P.M. on the 20th the Lagarto reported being in distress with weather damage and also having lost a men overboard. HMS Knaresborough Castle was also not in contact with the convoy. A signal was sent to requist more additional escorts. HMS Drury was then ordered to relieve HMS Allington Castle. Lagarto put into Falmouth.

A.M. on the 21st HMS Trident reported that a wire had fouled one of her propellers. HMS Knaresborough Castle was able to rejoin the convoy.

By P.M. on the 22nd, all ships had rejoined the convoy except four.
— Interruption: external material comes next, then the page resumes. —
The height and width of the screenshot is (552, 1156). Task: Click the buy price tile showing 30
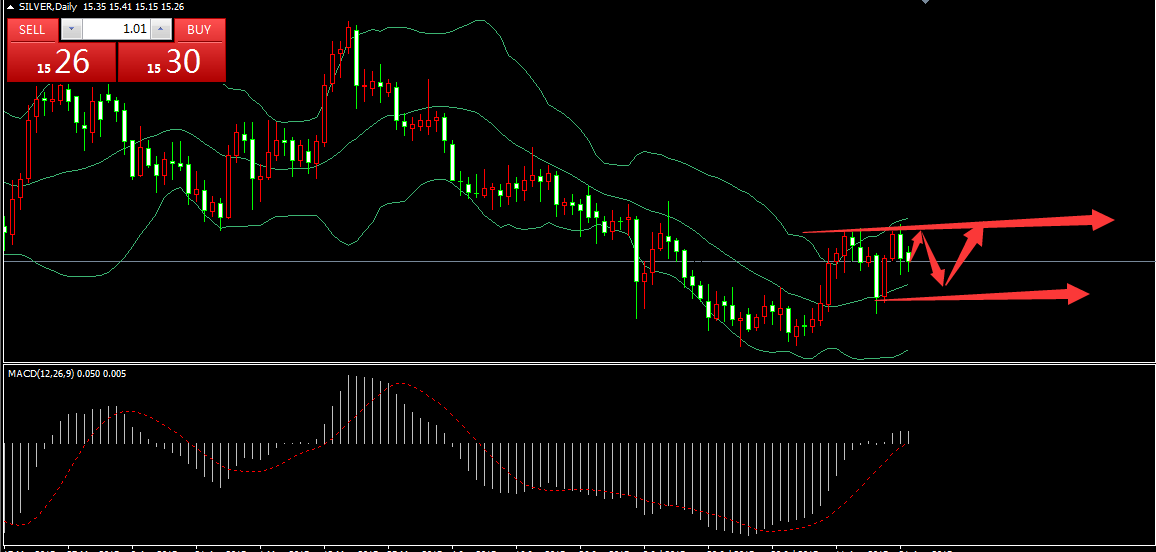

A.M. on the 23rd a signal was received from FOCNA (Flag Officer Commanding North Atlantic) that the Lisbon / Huelva section of the convoy was to part company on passing 39°N and proceed independently. They did so A.M. on the 24th.

A.M. on the 25th, the Empire Confidence and Nairnbank arrived independently at Gibraltar. P.M. on the 25th the Rodsley also arrived at Gibraltar.

On 25 October the convoy split into convoy OS 92 which continued on towards Freetown and KMS 66 which set course for the Mediterranean.

The three original escorts and the three submarines arrived at Gibraltar P.M. on the 26th.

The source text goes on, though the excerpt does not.